Step 4. On the CTI Server Components Properties, select Enable Secured-only mode. Note the Secured Connection Port (46030), since you have to configure the same port in Finesse in the next exercise. Click Next.
Step 5. On the CTI Network Interface Properties, click Next. Check the Setup Information and click Next.
Step 6. Click on Finish as shown in the image.
Step 7. Click on Exit Setup and wait until the setup window closes as shown in the image.
Step 8. On the PCCEAllin1 desktop, double-click on Unified CCE service Control.
Step 9. Select Cisco ICM cc CG3A and click on Start.
Finesse Secure Configuration
Step 1. Open a web browser and Navigate to Finesse Administration.
Step 2. Scroll down to the section Contact Center Enterprise CTI Server Settings as shown in the image.
Step 3. Change the A side port for the secure communication port configured on CG3A in the previous exercise: 46030. Check Enable SSL encryption and click Save.
Step 4. Sign out from the Finesse Administration page.
Step 5. Open an SSH session with Finesse.

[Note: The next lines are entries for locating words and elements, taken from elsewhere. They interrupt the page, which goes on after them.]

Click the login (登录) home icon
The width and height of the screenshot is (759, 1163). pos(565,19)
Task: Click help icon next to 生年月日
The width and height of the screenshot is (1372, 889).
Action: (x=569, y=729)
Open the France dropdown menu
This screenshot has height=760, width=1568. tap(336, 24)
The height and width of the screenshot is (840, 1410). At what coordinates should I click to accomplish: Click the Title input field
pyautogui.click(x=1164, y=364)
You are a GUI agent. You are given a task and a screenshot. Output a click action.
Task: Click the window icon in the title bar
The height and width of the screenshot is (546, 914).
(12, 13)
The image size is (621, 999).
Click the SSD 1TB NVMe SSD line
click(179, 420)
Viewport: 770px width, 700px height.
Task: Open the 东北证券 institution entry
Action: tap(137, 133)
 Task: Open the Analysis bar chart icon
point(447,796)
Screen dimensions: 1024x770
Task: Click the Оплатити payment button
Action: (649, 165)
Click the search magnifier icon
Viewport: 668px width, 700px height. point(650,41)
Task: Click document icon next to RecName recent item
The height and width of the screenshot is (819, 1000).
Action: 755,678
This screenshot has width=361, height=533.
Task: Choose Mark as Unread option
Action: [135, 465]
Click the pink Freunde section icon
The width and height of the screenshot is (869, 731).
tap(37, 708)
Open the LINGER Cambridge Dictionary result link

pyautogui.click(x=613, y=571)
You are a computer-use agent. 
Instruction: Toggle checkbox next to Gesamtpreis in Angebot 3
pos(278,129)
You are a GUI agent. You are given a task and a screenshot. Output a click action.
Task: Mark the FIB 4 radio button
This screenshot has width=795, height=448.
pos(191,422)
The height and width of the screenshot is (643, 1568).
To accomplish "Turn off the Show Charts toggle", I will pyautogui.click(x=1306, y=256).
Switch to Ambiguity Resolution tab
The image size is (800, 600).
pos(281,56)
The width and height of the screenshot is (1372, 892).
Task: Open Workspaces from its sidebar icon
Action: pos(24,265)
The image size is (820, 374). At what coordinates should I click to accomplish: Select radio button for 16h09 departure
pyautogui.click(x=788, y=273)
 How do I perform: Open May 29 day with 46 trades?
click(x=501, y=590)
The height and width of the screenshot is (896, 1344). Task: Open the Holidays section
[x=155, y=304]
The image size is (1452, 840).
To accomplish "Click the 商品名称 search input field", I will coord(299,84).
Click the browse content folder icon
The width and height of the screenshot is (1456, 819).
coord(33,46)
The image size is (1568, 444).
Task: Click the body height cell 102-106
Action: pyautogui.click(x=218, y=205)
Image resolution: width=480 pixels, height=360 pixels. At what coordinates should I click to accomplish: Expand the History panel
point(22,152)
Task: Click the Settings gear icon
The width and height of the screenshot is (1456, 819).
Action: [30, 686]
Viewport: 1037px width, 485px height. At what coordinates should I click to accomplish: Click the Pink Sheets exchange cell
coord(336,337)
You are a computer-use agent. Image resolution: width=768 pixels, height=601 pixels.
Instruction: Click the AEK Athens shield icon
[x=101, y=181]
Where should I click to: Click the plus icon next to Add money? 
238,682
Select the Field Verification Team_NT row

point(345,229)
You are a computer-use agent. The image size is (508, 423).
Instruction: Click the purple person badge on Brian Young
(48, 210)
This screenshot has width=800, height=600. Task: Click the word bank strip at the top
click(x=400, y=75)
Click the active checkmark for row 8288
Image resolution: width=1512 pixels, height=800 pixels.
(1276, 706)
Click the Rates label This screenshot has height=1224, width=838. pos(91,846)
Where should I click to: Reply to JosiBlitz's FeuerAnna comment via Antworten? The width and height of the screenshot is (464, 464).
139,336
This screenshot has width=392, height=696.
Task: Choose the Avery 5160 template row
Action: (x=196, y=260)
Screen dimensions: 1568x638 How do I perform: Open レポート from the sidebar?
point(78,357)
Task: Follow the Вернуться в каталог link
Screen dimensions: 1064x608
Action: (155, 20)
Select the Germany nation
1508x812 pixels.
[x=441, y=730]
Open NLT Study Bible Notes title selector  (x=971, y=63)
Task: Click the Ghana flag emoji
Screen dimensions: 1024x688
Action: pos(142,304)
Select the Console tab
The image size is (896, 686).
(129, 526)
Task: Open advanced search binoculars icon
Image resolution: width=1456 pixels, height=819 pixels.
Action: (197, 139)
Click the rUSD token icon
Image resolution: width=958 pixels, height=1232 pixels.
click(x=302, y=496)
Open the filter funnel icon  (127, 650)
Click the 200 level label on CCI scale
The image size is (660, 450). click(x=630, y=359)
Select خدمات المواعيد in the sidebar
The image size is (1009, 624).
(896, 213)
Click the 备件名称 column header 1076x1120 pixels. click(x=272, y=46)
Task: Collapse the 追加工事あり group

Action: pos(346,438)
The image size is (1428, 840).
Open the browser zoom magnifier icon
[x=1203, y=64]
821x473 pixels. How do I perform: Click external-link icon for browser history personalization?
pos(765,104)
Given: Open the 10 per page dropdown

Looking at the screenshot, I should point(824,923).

Step 6. On the FINESSEA SSH session, execute the command:
utils system restart
Enter yes when asked if you want to restart the system.
Generate Agent PG Certificate (CTI Server)
The CiscoCertUtils is a new tool released on CCE Version 12. You use this tool to manage all CCE certificates for inbound voice. In this document, you use these CiscoCertUtils in order to generate the Peripheral Gateways (PGs) Certificate Signing Requests (CSRs).
Step 1. Execute this command to generate a CSR certificate: CiscocertUtil /generateCSR
Provide the information requested, like for example:
Country Name: US
State or Province Name: MA
Locality Name: BXB
Organization Name: Cisco
Organizational Unit: CX
Common Name: PCCEAllin1.cc.lab
Email: jdoe@cc.lab
A Challenge password: Train1ng!
An optional company name: Cisco
The host certificate and key are stored in C:\icm\ssl\certs and C:\icm\ssl\keys.
Step 2. Navigate to C:\icm\ssl\certs folder and ensure that the file host.csr has been generated.
Get the CSR Certificate Signed by a CA
After the CSR certificates are generated, they need to be signed by a third-party CA. In this exercise, Microsoft CA installed in the Domain Controller is used as the third-party CA.
Ensure that the certificate template used by the CA includes client and server authentication as shown in the image when Microsoft CA is used.
Step 1. Open a web browser and navigate to the CA.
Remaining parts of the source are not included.